Which isn’t much. Me, I’ll be making like a Cubs fan and cheering for Sen. Ryberg, but we could be OK with Rep. Chellis. What do y’all think?

8 thoughts on “Who is this Converse Chellis, and why are we letting him hold all our money?

  1. Wallace

    Hi Brad,
    I think you hold the General Assembly responsible for Mark Sanford’s failure. IF Sanford worked hard at getting along, and moving an agenda forward, we would not be in this position. But he has chosen to fight a battle that he cannot win, and therefore this farce continues. It might be Chellis…if not it will be another anti-Sanford person. He cannot work against the general assembly as a ploy to become a candidate for VP and then expect to get anything of merit accomplished.
    He has made that choice sometime ago, and I think we should not wrestle with his decision….we should just accept it.
    Mark Sanford is irrelevant to our state.

  2. Bill C.

    More importantly, who is this guy on the front page of your blog who looks like he’s trying to figure out an advanced calculus problem.

  3. GDPmumin

    Wallace is dead wrong on that Mark Sanford is irrelevant to our state. He has been the strongest and most disciplined governor we’ve seen in decades. It is the legislators who have failed, not Sanford.
    Until folks start wising up about issues such as financial accountability, we’ll always be in the bottom tier of states. But, then again, some folks like it that way because it suits their pocketbooks better.

  4. Barry

    Wallace –
    Who runs the show in South Carolina?
    The General Assembly.
    Anyone upsetting their gravy train (the governor) isn’t going to be well liked – and they certainly aren’t going to work with him on things that take away their power.
    This is the same General Assembly that proclaims loudly “no new taxes” but adds fees to every possible thing we do in South Carolina.
    But most people don’t pay attention enough to notice and that is quite sad.

• **Information provided**:
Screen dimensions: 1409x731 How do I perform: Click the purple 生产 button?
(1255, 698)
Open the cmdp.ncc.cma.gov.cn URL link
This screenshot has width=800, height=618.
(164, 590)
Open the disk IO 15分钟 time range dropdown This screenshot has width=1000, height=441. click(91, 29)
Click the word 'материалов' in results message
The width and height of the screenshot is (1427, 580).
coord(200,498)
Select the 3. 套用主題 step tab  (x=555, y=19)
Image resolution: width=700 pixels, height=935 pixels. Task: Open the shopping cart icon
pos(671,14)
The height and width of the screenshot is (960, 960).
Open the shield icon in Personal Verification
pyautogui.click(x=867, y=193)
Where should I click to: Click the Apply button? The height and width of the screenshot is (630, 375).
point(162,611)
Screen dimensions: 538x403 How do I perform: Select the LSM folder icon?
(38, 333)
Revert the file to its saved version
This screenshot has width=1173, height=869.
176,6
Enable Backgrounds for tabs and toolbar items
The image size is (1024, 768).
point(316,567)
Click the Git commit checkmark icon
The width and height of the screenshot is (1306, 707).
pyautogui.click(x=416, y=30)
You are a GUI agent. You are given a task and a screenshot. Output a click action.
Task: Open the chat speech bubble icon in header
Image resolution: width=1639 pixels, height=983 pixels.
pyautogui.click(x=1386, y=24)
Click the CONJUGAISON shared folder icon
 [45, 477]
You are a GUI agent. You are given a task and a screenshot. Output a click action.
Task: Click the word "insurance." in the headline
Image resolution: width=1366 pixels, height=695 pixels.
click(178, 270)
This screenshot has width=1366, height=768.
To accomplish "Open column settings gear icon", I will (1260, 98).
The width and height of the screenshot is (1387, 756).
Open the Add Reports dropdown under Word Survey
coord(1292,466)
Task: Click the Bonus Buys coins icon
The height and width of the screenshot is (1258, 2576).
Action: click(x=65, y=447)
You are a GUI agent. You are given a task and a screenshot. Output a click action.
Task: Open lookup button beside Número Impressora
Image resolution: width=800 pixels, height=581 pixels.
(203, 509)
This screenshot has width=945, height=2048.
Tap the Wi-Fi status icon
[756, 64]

• **Problem requirements**: For each statement, answer yes or no on whether it agrees with the excerpt about Converse Chellis, and quote the words of the excerpt that decide it. 1. Wallace describes Mark Sanford as irrelevant to the state. 2. GDPmumin blames the governor rather than the legislators. 3. Barry names the General Assembly as the body that runs the show in South Carolina.

• **The answer**:
1. Yes: "Mark Sanford is irrelevant to our state."
2. No: "It is the legislators who have failed, not Sanford."
3. Yes: "Who runs the show in South Carolina?" "The General Assembly."